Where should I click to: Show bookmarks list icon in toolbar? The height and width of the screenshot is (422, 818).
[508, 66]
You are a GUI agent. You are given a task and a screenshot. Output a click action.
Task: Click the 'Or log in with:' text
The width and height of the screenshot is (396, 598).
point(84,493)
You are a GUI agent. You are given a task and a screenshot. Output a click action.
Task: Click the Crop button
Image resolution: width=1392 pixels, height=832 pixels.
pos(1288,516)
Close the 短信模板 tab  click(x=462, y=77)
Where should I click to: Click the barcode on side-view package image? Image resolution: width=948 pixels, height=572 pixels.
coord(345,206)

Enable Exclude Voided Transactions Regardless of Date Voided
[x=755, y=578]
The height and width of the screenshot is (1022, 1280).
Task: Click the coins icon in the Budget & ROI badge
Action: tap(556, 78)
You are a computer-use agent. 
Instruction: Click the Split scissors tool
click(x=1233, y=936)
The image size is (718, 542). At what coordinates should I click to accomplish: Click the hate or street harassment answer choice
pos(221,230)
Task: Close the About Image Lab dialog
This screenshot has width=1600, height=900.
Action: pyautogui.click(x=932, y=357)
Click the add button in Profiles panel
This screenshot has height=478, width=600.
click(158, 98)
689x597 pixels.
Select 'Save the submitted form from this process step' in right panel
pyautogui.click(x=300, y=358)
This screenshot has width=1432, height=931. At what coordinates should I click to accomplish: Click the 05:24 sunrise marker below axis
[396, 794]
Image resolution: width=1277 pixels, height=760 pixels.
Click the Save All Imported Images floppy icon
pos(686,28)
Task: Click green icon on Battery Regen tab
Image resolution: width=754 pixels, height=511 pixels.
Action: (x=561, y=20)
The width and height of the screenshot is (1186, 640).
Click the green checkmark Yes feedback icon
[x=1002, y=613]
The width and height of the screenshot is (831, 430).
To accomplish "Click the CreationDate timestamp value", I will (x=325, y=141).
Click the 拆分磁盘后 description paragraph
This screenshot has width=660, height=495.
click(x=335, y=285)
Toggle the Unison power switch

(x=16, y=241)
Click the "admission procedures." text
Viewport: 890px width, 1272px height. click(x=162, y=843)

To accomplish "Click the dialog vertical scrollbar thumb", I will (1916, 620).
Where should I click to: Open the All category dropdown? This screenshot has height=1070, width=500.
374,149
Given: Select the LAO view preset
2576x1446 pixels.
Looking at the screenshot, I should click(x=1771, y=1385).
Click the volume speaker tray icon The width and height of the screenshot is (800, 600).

● **Required task**
Write out every line of the material above as a numbered list, skipping blank lines.

● **Solution to the problem**
1. Where should I click to: Show bookmarks list icon in toolbar? The height and width of the screenshot is (422, 818).
2. [508, 66]
3. You are a GUI agent. You are given a task and a screenshot. Output a click action.
4. Task: Click the 'Or log in with:' text
5. The width and height of the screenshot is (396, 598).
6. point(84,493)
7. You are a GUI agent. You are given a task and a screenshot. Output a click action.
8. Task: Click the Crop button
9. Image resolution: width=1392 pixels, height=832 pixels.
10. pos(1288,516)
11. Close the 短信模板 tab  click(x=462, y=77)
12. Where should I click to: Click the barcode on side-view package image? Image resolution: width=948 pixels, height=572 pixels.
13. coord(345,206)
14. Enable Exclude Voided Transactions Regardless of Date Voided
15. [x=755, y=578]
16. The height and width of the screenshot is (1022, 1280).
17. Task: Click the coins icon in the Budget & ROI badge
18. Action: tap(556, 78)
19. You are a computer-use agent. 
20. Instruction: Click the Split scissors tool
21. click(x=1233, y=936)
22. The image size is (718, 542). At what coordinates should I click to accomplish: Click the hate or street harassment answer choice
23. pos(221,230)
24. Task: Close the About Image Lab dialog
25. This screenshot has width=1600, height=900.
26. Action: pyautogui.click(x=932, y=357)
27. Click the add button in Profiles panel
28. This screenshot has height=478, width=600.
29. click(158, 98)
30. 689x597 pixels.
31. Select 'Save the submitted form from this process step' in right panel
32. pyautogui.click(x=300, y=358)
33. This screenshot has width=1432, height=931. At what coordinates should I click to accomplish: Click the 05:24 sunrise marker below axis
34. [396, 794]
35. Image resolution: width=1277 pixels, height=760 pixels.
36. Click the Save All Imported Images floppy icon
37. pos(686,28)
38. Task: Click green icon on Battery Regen tab
39. Image resolution: width=754 pixels, height=511 pixels.
40. Action: (x=561, y=20)
41. The width and height of the screenshot is (1186, 640).
42. Click the green checkmark Yes feedback icon
43. [x=1002, y=613]
44. The width and height of the screenshot is (831, 430).
45. To accomplish "Click the CreationDate timestamp value", I will (x=325, y=141).
46. Click the 拆分磁盘后 description paragraph
47. This screenshot has width=660, height=495.
48. click(x=335, y=285)
49. Toggle the Unison power switch
50. (x=16, y=241)
51. Click the "admission procedures." text
52. Viewport: 890px width, 1272px height. click(x=162, y=843)
53. To accomplish "Click the dialog vertical scrollbar thumb", I will (1916, 620).
54. Where should I click to: Open the All category dropdown? This screenshot has height=1070, width=500.
55. 374,149
56. Given: Select the LAO view preset
57. 2576x1446 pixels.
58. Looking at the screenshot, I should click(x=1771, y=1385).
59. Click the volume speaker tray icon The width and height of the screenshot is (800, 600).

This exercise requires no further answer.